Mrs. Nellie L. McClung, the popular Manitoba novelist, favoured Dauphin with her first visit this week. She came under the auspices of the Presbyterian Ladies’ Aid, and gave two recitals in the town hall on Monday and Tuesday evenings, respectively. Mrs. McClung gave all her numbers from her own books, “Sowing Seeds in Danny,” The Second Chance,” “The Black Creek Stopping House.” The selections contained variety of wholesome humour and pathos. The splendid character of the author is reflected in her works. Each reading had many lessons to teach. One might go as far as to say some of them were sugar coated sermons. The entertainer was assisted by some of our best local talent including Miss Harvely, the ladies’ quartette, Misses Johnston, Gunne, Coutts, and Cadman; the male quartette, Messrs. Park, Argue, Johnston and Stelck; Mrs. Jewsbury, Miss Astley and Mr. Main. On Tuesday evening the McMurray orchestra was in attendance.

1913 Apr 3 – Ethelbert

Mr. Finch, of Minitonas, took the services at the Methodist Church on Easter Sunday, to full congregation. He gave two very instructive sermons, and was very much appreciated.
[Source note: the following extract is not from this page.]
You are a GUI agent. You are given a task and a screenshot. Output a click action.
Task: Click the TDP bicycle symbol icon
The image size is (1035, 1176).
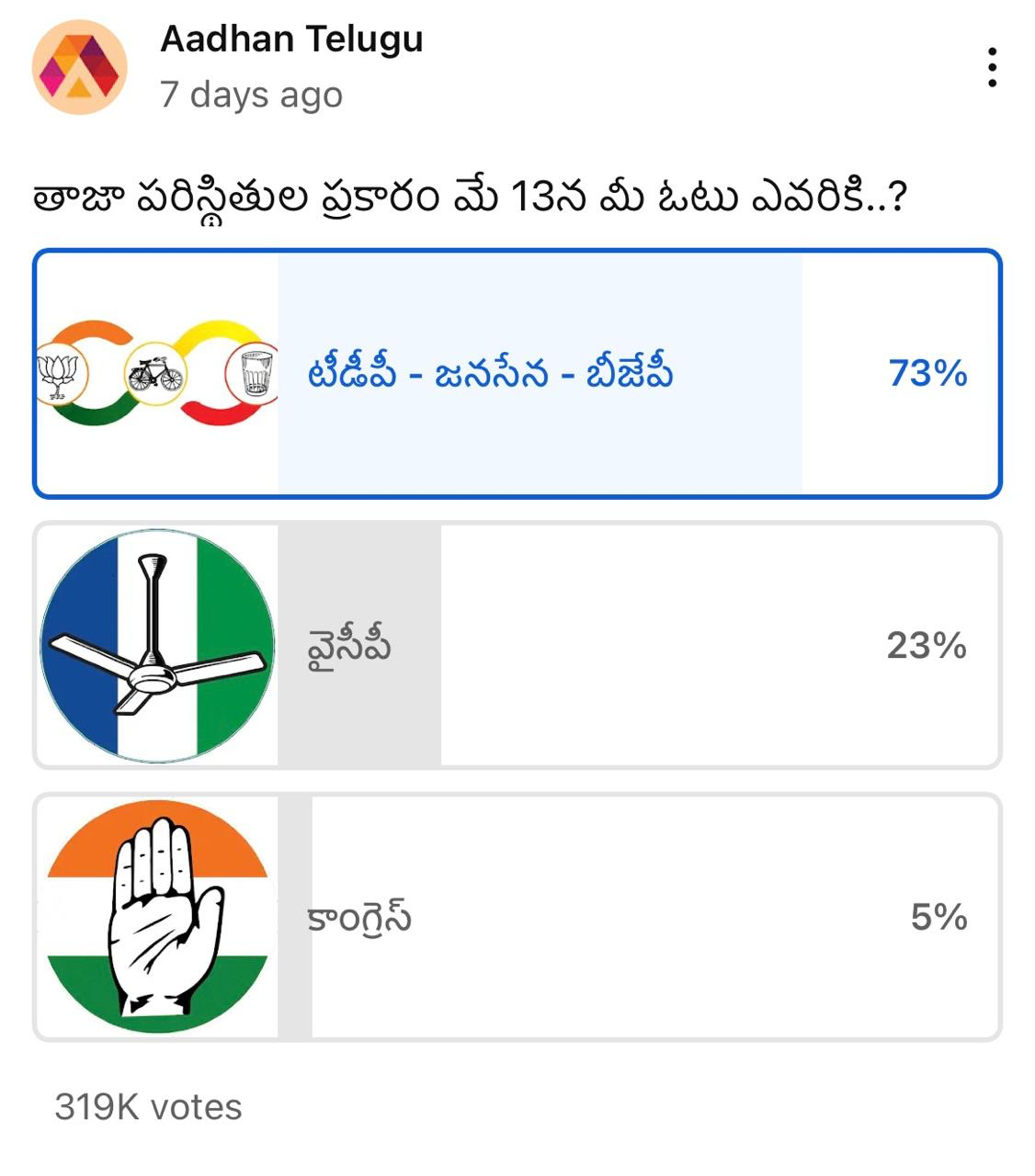click(x=154, y=373)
We had a novel and spirited debate at the church on Friday night, when six debaters dealt with the subject of “Should women be allowed to vote?” Mr. McPhedran, Mrs. Munro and H. Brackman took the affirmative and Mr. Brown, teacher, Cyril Skaife and N. Booth took the negative.
Two men were arrested on Friday night for a savage attack upon one of the councillors named Mandryk. A preliminary trial was held and upon taking the evidence a fresh summon was taken out and the case will be dealt with Thursday, the 3rd inst.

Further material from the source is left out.